# meet



## Ronnie (Nov 15, 2006)

have been told that i can get a lock up for 1 weedend in portadown just finalising if i can get water supply close by... when would be a good month to have it as this will affect the price...


----------



## martyn (Nov 28, 2005)

Cool Ronnie,

Before you decide when.... What exactly do you want to do at this meet?

Otherwise we will just be standing around in a big shed with our hands in our pockets!


----------



## Ronnie (Nov 15, 2006)

a full demonstration was talked about some time ago. I said i would sort a location if others conducted the demonstrations from using a PC etc right through... I have sorted a location all we need is a date and acouple of people to commit to showing others their tricks and tips..


----------



## martyn (Nov 28, 2005)

Ahhh ok... well I can bring a pc along with detailing worlds how to use a pc dvd!

But I would love to see a rotary demo!


----------



## Jmax (Dec 4, 2005)

martyn said:


> But I would love to see a rotary demo!


time to get andy on board then


----------



## Ronnie (Nov 15, 2006)

sound like a plan but it will have to be done properly so people wont get bored!!!


----------



## ClarkeG (Jun 17, 2006)

Count me in, any month suits me really, picking up my mini cooper s either today or friday so ill be interested to see how easy/hard it is to deswirl with my pc  Ive a pc and a gilmour and quite a few cleaning products so i'll bring these along and let people have a go at them

Clarke


----------



## Gaz VW (Aug 1, 2006)

Count me in too for defs, also any month really. If its a covered place there's no need to worry about weather etc.

Also, I wonder would it be 100% impossible to get one or two of the traders on here over for it?
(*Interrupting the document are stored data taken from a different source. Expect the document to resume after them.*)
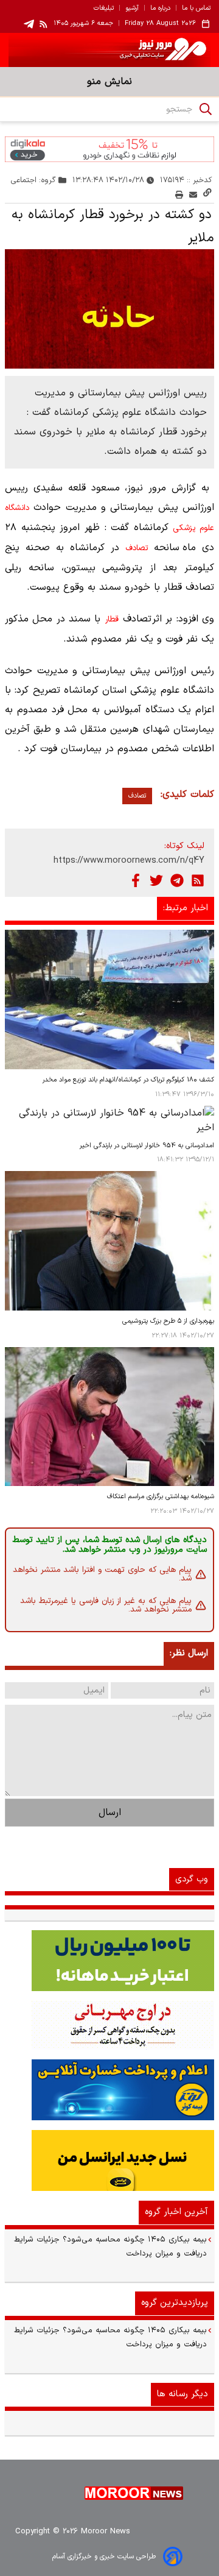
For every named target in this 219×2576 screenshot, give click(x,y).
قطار (112, 620)
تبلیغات (104, 8)
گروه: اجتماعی (33, 180)
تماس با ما (196, 8)
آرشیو (132, 8)
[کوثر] (109, 2089)
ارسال (110, 1812)
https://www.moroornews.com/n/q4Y (129, 860)
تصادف (136, 548)
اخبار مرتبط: (185, 908)
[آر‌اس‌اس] (197, 880)
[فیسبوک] (135, 880)
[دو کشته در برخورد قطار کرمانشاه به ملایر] (109, 308)
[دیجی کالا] (109, 149)
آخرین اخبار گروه (176, 2212)
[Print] (179, 195)
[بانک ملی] (109, 2025)
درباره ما (160, 8)
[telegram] (29, 24)
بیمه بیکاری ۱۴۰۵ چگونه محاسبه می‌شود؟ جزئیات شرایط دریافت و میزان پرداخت (110, 2247)
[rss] (44, 24)
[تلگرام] (177, 880)
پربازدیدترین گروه (174, 2303)
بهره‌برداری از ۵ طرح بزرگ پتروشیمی (168, 1321)
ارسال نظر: (189, 1653)
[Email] (193, 195)
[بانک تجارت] (109, 1960)
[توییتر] (156, 880)
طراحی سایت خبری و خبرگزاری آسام (104, 2556)
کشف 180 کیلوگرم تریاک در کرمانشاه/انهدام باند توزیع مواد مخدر (128, 1080)
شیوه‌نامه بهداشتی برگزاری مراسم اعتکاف (160, 1496)
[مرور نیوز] (109, 50)
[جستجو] (205, 109)
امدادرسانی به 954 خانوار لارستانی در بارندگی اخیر (147, 1146)
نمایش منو (109, 81)
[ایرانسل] (109, 2160)
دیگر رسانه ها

I'd say they'd make a good bit of money at it! 

I for one would definately make some purchases!


----------



## Jmax (Dec 4, 2005)

any more progress on this??


----------



## Ronnie (Nov 15, 2006)

just waiting on a date and what people would like to see also any1 want to vol to do demonstrations?


----------



## Jmax (Dec 4, 2005)

im sure martyn would as would i, get a head to head going on someones car

and i would say sometime in march as the weathers a bit better and the days are getting longer


----------



## Ruth M (Feb 27, 2006)

I'd say Neal and I would prob come, but leave it a while til it warms up a bit, no point in freezing our asses off in this weather lol


----------



## martyn (Nov 28, 2005)

Ronnie said:


> just waiting on a date and what people would like to see also any1 want to vol to do demonstrations?
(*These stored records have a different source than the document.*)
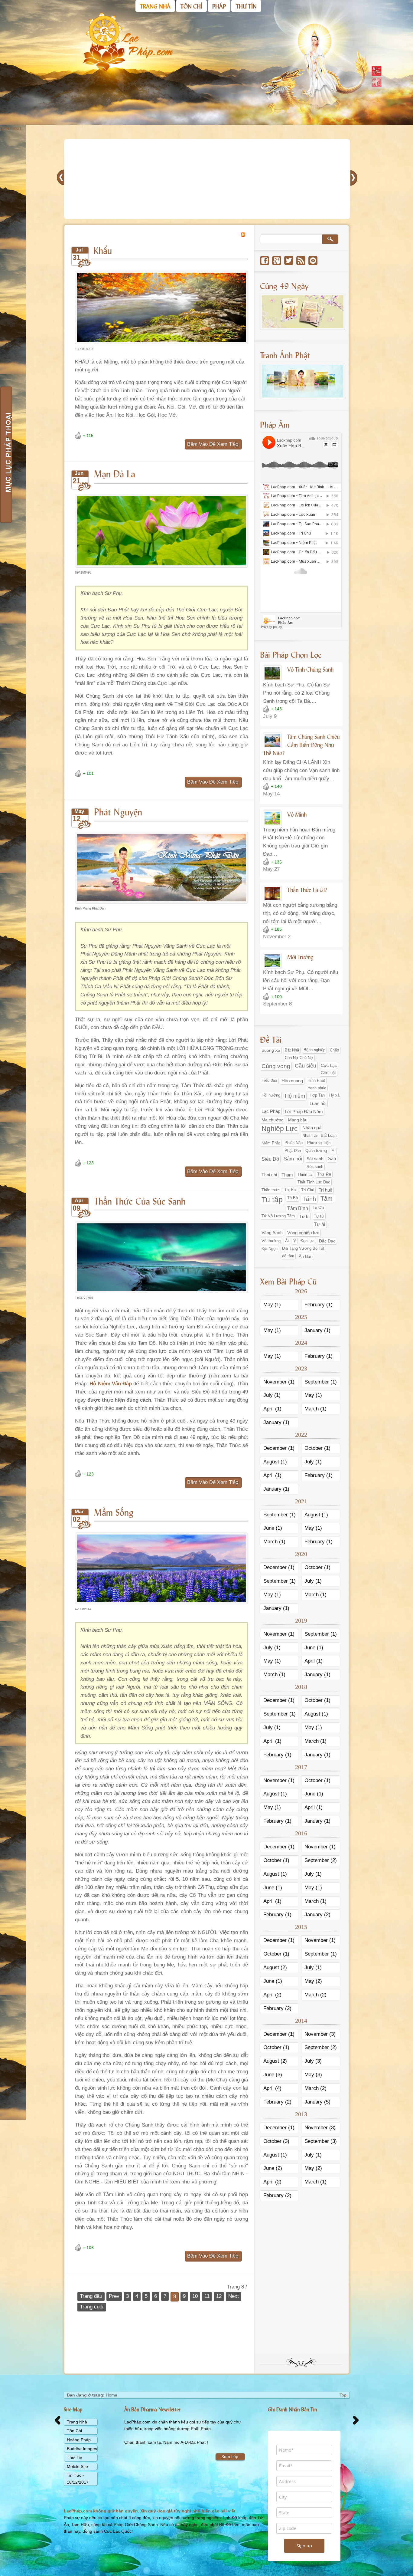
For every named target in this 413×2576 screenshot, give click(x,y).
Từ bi (304, 1216)
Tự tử (319, 1216)
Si (333, 1150)
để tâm (288, 1256)
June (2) (272, 2168)
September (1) (320, 1382)
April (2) (272, 1995)
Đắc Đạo (327, 1241)
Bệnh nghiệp (314, 1050)
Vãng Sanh (272, 1232)
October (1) (317, 1448)
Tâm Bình (297, 1208)
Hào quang (292, 1080)
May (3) (313, 2075)
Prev (114, 2296)
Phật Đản (293, 1150)
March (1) (315, 1409)
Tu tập (272, 1199)
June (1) (272, 1528)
Only a idea..... but what about approaching one of the traders on this site...

If we say put £20 each in the pot they could give us a demo of some products they sell (and we could buy!):thumb:

The £20 could pay for their flights and also for their time.... plus they would make money on the products!

Only a idea!! I would be happy to collect them from the airport and leave them back...

What do you think?:speechles


----------



## Gaz VW (Aug 1, 2006)

Gaz VW said:


> Count me in too for defs, also any month really. If its a covered place there's no need to worry about weather etc.
> 
> Also, I wonder would it be 100% impossible to get one or two of the traders on here over for it? I'd say they'd make a good bit of money at it!
> 
> I for one would definately make some purchases!


*Coughcough!*

Great idea Martyn!!! lol


----------



## Gaz VW (Aug 1, 2006)

Any more progress on this?


----------



## Jmax (Dec 4, 2005)

not that i know of


----------



## Ronnie (Nov 15, 2006)

noone seems to offer their services. Does ne1 want to do a demnstration if we get the venue confirmed


----------



## ClarkeG (Jun 17, 2006)

I wouldnt call it a demonstration but i've got a gilmore and a pc with a selection of pads and polishes so I could show them. I've only used the pc twice but sure you gotta start somewhere.


----------



## Gaz VW (Aug 1, 2006)

Are any demonstrations really needed? I mean if everyone is there, surely all the required knowledge will be there between us?


----------



## Jmax (Dec 4, 2005)

i say just leave it until the weather gets better and the nights get longer and then it will be easier organised as an indoor or covered venue wont be needed


----------



## Ronnie (Nov 15, 2006)

Might be able to get something special organised i'll not say too much until it is confirmed so i won't look like a *** if it dosen't work.


----------